To do →
**A.** List every preposition that the lesson on phrasal verbs with in and out offers as an example.
**B.** Rewrite the stretch from "This is the" through "enter the car." in the lesson on phrasal verbs with in and out, substituting "taxi" for "car" each time it occurs.
+++ Source
Phrasal verbs with in and out.

Let’s start with the most obvious question here: 
What IS a phrasal verb?
Put simply, a phrasal verb consists of two words (sometimes three) – a verb and a preposition.

Remember, a ‘preposition’ is a short word used to talk about time or place. Some examples include at, in, on, under, between, by, up.

What phrasal verbs are there with in and out?
There are quite a few! But here are some of the ones you’re likely to come across:

Check in / check out:

You need to check in at the airport at least an hour before your flight.
Here, ‘check in’ means to give your bags to the airport and get your boarding pass.

The hotel’s checkout time is 11 a.m.
This is the time you MUST leave the hotel.

It IS okay to split these verbs, for example: check the guest in.

Get in / get out:

Hurry up and get in the car.
This means to enter the car.

Can I get out here please?
This means to exit, and we might say it to a taxi driver.

Remember, with transport, we only use ‘get in/get out’ for cars, taxis, helicopters, and boats (but not ships or ferries! For other kinds of transport, we use different phrasal verbs!

Get out can also be used for other things we need to move or leave. For example: Can you get out your books, please? Or you’re late! You need to get out of bed NOW!

It IS okay to split these verbs, for example: get the children in.

Hand in / hand out:

Please hand in your homework before you leave.
This means to give your work to the teacher.

Ahmed, can you hand out the exercises please?
This means to give one to everybody.

It IS okay to split these verbs, for example: hand the work in.

Move in / move out:

Our new house is much bigger, and we’re moving in on Monday!
‘Move in’ here means arrive for the first time to live in a new house.

Sorry about all the boxes, we’re going to move out of this office next week.
We can use ‘move in/move out’ for places of work as well as where we live. ‘Move out’ means to leave.

Remember, we can use the simple or the continuous form (-ing) with these verbs.

It IS okay to split these verbs, for example: move the furniture in.

Remember: ‘Split’ means separate, or put something in the middle.

Look out!

Phrasal verbs that look like opposites might not always be, so check in a dictionary if you’re unsure!

For example: fill in a form and fill out a form are the same!

Don’t forget!

1. We can use the simple or continuous form of the verb in these phrasal verbs. 

2. There are many other examples for you to find!

3. In the examples given, you can split the phrase. (Give in the homework or give the homework in).  You cannot do this with all phrasal verbs. If in doubt, check in a dictionary! 

Phrasal verbs with ‘out’:

When can we use ‘out’ as a part of a phrasal verb?

There are many examples, but we’ll just look at a few today.

 

Break out (1):

The criminals made careful plans to break out of prison.

They wanted to escape.

 

Break out (2):

Fighting broke out when the workers were told they couldn’t have more money.
++++++
+++ Given data
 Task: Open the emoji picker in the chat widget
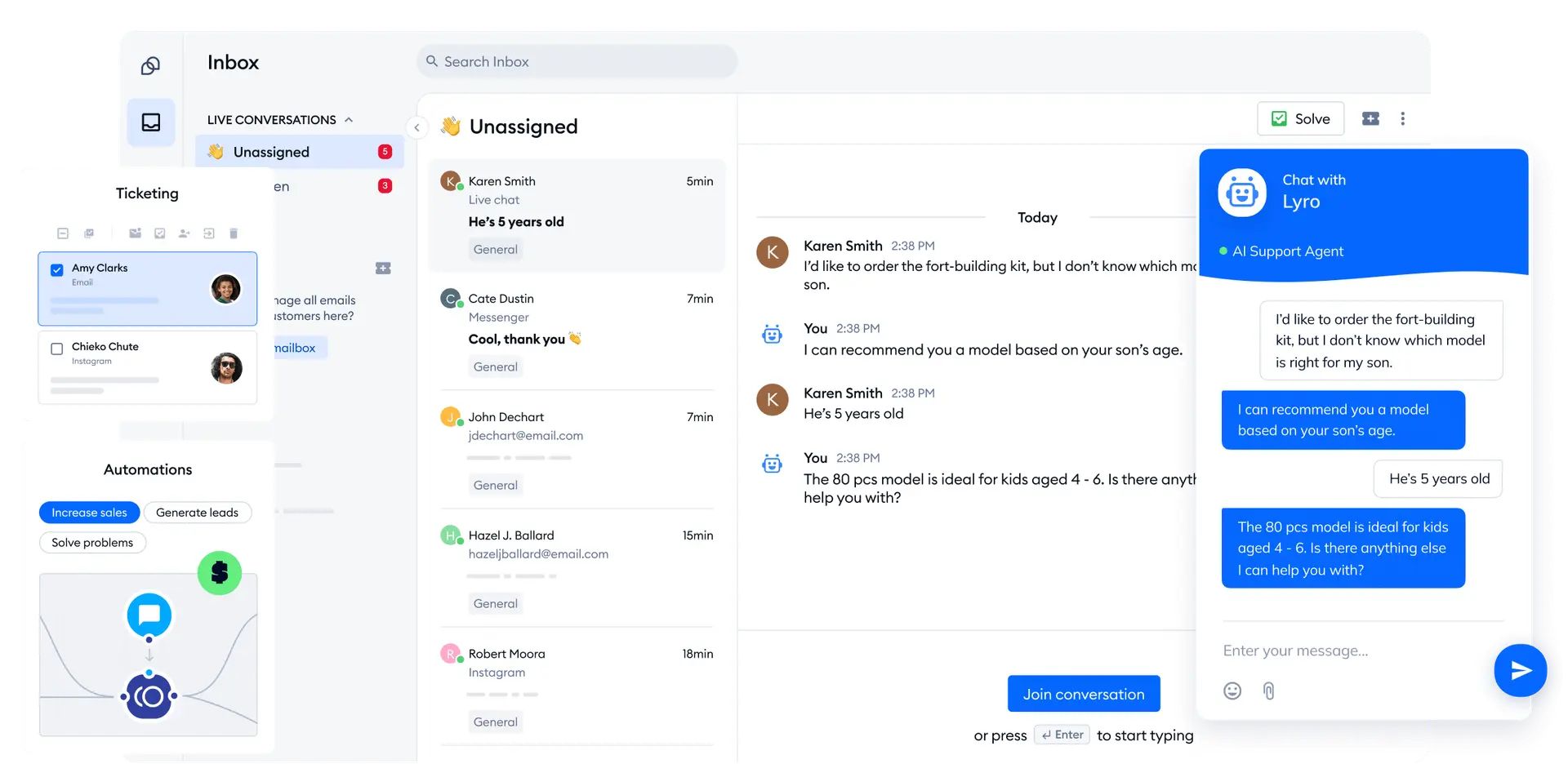click(x=1232, y=691)
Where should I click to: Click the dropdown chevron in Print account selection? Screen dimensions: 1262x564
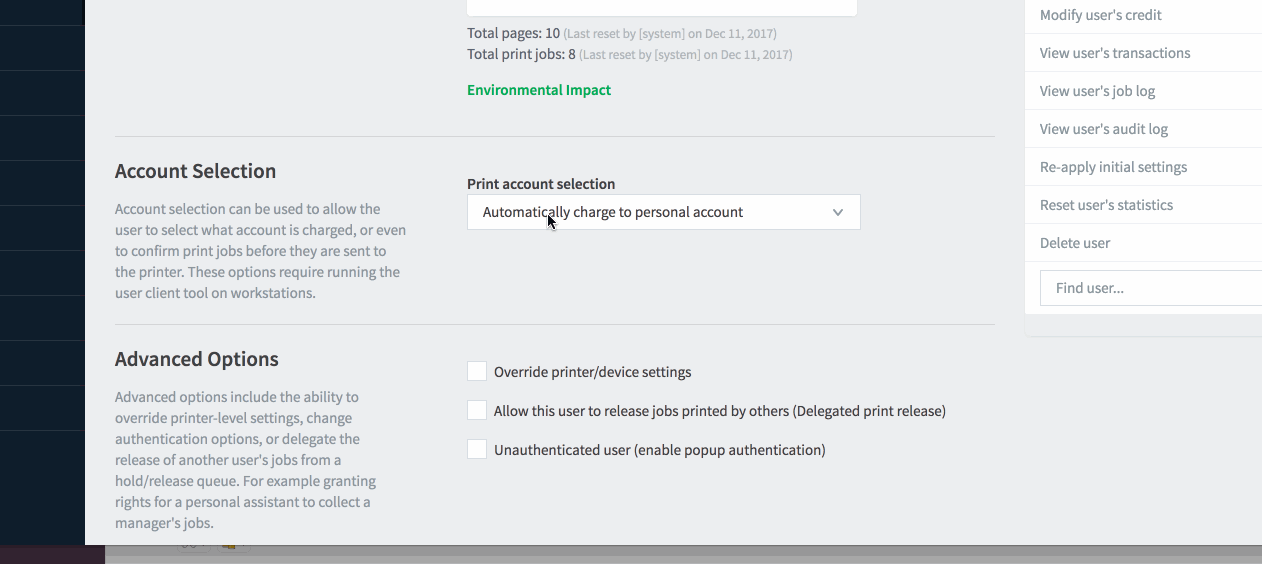(838, 212)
++++++
The solutions →
**A.** at, in, on, under, between, by, up

**B.**
This is the time you MUST leave the hotel.

It IS okay to split these verbs, for example: check the guest in.

Get in / get out:

Hurry up and get in the taxi.
This means to enter the taxi.